En una ciudad, todos, como hormigas de un gran bosque de cemento, hierro, piedra, barro o cristal, buscamos subsistir y ser felices, sentirnos amados y amar. Nos organizamos, nos unimos y buscamos el alimento del cuerpo y también del espíritu: por eso comemos, conversamos, leemos, escuchamos, miramos, nos silenciamos, nos acariciamos… y algunos, intentamos trascender todas estas tareas y gestos, tan humanos, y contemplamos, para no quedarnos solamente sobre el polvo de la tierra, solo en la organización, solo en el grupo: porque queremos ser comunidad, con vocación de eternidad.
Algunas veces, porque solos no podemos hacer casi nada, nos unimos y convocamos y nos manifestamos para que la voz y el corazón de todos formen un solo cuerpo que se agigante y resuene ante lo que consideramos nuestros derechos, para vencer lo que permanece injusto, para unir nuestras vidas ante lo que nos parece esencial y es memoria viva.
Unidos nos agrandamos y, en comunión, con un solo corazón, nos trascendemos.
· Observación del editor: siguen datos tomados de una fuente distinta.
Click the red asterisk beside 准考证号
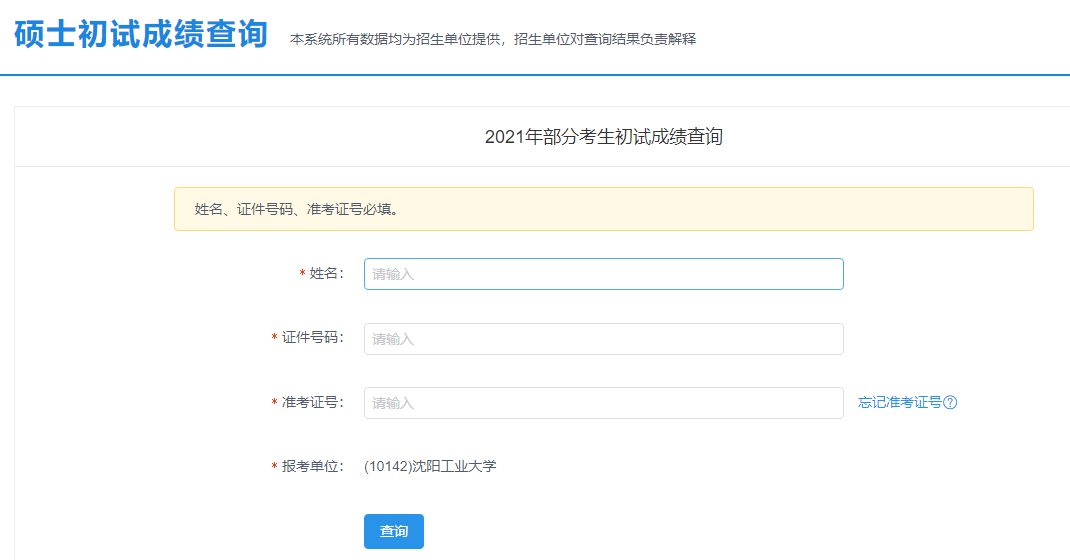Viewport: 1070px width, 560px height. pos(275,403)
Esto también es la esencia de la fiesta, de las procesiones, de las romerías, o debería ser. Nosotros los que celebramos la Eucaristía cada domingo, algunos, cada día, nos estamos sumergiendo en un misterio de comunión. Todos conocemos muchos tipos de comunión: la de los esposos, es profundísima: “seréis una sola carne”. También la comunión entre la madre y el hijo que lleva en su seno, es una comunión real y fortísima. Pero en ninguno de estos casos la comunión alcanza su perfección, pues cada uno permanece siendo en sí mismo un único individuo, separado del otro, y el que va a nacer debe salir del vientre de su madre, si no se muere.
No basta con no tener rencor
Hoy, en un gesto comunitario procesionamos el Cuerpo de Cristo, ese trocito de pan blanco, casi sin forma ni sustancia, aunque a veces dude que lo hagamos del todo bien y se quede tan solo en parafernalia o en un recuerdo sentimental de la infancia. Porque la consecuencia es que entre nosotros los cristianos, no podemos hacer una verdadera comunión con Cristo, ni tan siquiera una procesión, si nos odiamos, estamos divididos, si he ofendido a mi hermano, si paso de las injusticias, si sólo busco mis intereses o lo que me apetece, puede ser que vaya lleno de fervor a comulgar, como si no pasara nada, pero me estoy engañando. Soy como aquel que come y bebe sin discernir el Cuerpo, que nos dice san Pablo.
Pero no basta con no tener rencor, no estar reñido con nadie. La Eucaristía nos enseña a hacer algo mucho más grande, a dar nosotros también nuestro cuerpo y nuestra sangre por los demás, como hizo Jesús con nosotros. Cada vez que el sacerdote dice en voz alta las palabras de Jesús, todos podemos decir en lo profundo de nuestro ser: tomad y comed todos de él porque esto es mi cuerpo (esto es mi vida, mi tiempo, mis energías). Tomad y bebed todos de él, porque este es el cáliz de mi sangre (esto es mi sudor, la fatiga, el sufrimiento, la enfermedad), que será derramada por vosotros. De este modo, nosotros no sólo celebramos la Eucaristía, sino que llegamos a ser Eucaristía, pan partido, regalo, cuerpo y sangre entregada para Dios y para los demás. Es la única manera de celebrar con coherencia la solemnidad del Corpus Christi. ¿Comprendéis por qué Cáritas va tan unida a la fiesta del Cuerpo entregado del Señor y a nuestra comunión?